- Associated Press
Thursday, July 15, 2010

WASHINGTON (AP) - The Justice Department said Thursday that the Los Angeles district attorney’s Office approved the denial of a Swiss request for information in the Roman Polanski case. Swiss officials say the denial led to the fugitive filmmaker’s release.

The Justice Department said that it kept the district attorney’s office fully informed of all requests from Swiss authorities regarding the effort to have Polanski extradited to the United States.

The department said the DA’s office provided input and “approved all responses from the U.S. government to Swiss authorities on this matter,” including one rejecting a request to turn over sealed testimony that proved pivotal in Switzerland’s decision to free Polanski.

“The Department of Justice and the Los Angeles District Attorney’s Office worked in close coordination on this important extradition request,” Justice Department spokeswoman Laura Sweeney said in an e-email.

The Swiss government says it asked the Justice Department to release sealed transcripts in the Polanski case just days before a deputy district attorney in Los Angeles told a judge that the Swiss did not request that information.

The Justice Department pointed out that the Swiss were provided with a copy of the Dec. 21, 2009, California Court of Appeals decision in the Polanski case.

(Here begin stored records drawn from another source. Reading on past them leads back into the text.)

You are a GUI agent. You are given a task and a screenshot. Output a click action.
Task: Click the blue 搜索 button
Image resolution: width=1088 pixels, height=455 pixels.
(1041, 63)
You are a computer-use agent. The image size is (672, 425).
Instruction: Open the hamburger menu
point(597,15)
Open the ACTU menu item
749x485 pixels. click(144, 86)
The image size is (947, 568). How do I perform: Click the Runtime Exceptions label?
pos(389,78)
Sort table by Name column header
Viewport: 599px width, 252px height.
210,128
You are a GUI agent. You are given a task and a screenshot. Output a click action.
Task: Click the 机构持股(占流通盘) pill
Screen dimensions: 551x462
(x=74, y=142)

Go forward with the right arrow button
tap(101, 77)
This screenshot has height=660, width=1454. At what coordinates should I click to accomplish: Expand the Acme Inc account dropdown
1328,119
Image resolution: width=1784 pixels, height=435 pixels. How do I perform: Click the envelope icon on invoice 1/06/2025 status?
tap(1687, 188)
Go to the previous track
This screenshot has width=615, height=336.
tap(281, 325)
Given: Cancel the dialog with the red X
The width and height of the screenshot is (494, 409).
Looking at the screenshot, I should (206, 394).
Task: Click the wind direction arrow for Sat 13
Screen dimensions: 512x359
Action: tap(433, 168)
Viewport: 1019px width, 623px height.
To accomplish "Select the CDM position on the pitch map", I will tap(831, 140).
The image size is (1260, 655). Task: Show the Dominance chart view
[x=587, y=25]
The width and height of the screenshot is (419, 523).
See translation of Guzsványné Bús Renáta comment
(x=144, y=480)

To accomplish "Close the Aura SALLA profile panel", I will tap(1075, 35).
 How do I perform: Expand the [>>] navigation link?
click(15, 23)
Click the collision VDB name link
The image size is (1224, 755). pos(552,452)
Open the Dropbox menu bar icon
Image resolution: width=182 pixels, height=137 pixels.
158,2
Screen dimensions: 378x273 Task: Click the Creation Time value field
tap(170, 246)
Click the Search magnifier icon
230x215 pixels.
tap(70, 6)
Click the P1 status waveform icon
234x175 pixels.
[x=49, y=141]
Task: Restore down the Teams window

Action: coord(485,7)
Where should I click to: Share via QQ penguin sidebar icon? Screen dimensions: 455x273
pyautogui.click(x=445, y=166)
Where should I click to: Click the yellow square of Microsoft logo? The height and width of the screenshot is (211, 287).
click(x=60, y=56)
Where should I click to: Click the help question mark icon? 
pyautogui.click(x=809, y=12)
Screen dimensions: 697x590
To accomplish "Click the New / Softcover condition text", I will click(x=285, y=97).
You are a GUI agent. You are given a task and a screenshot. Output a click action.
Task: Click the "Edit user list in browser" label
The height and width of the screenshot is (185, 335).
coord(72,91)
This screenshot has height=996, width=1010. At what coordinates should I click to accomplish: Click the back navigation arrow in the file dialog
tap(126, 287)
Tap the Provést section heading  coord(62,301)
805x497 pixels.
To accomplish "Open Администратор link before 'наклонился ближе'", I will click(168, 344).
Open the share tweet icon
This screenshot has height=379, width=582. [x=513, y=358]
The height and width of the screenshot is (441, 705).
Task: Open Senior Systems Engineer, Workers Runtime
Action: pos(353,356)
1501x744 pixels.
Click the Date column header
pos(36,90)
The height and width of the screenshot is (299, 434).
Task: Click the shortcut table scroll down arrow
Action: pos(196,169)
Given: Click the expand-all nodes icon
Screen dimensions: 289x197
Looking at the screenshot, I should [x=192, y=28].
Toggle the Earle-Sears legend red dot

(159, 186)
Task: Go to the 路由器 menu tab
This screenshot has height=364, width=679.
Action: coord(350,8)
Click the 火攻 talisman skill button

The decision summarized and contained some quotes from an affidavit that covered the same ground as subsequent detailed testimony this year that Swiss officials said they wanted.

The Swiss blame the denial of extradition on the Justice Department’s refusal to turn over transcripts of testimony by the film director’s original prosecutor to Swiss officials.

The Swiss had said from the beginning that their extradition laws allowed Polanski to be sent to the United States only if he was going to be required to serve at least six months in prison. They sought the testimony of original prosecutor Roger Gunson to clarify the matter.

(This version CORRECTS that information was in an affidavit, not oral testimony, and details timing on each.) )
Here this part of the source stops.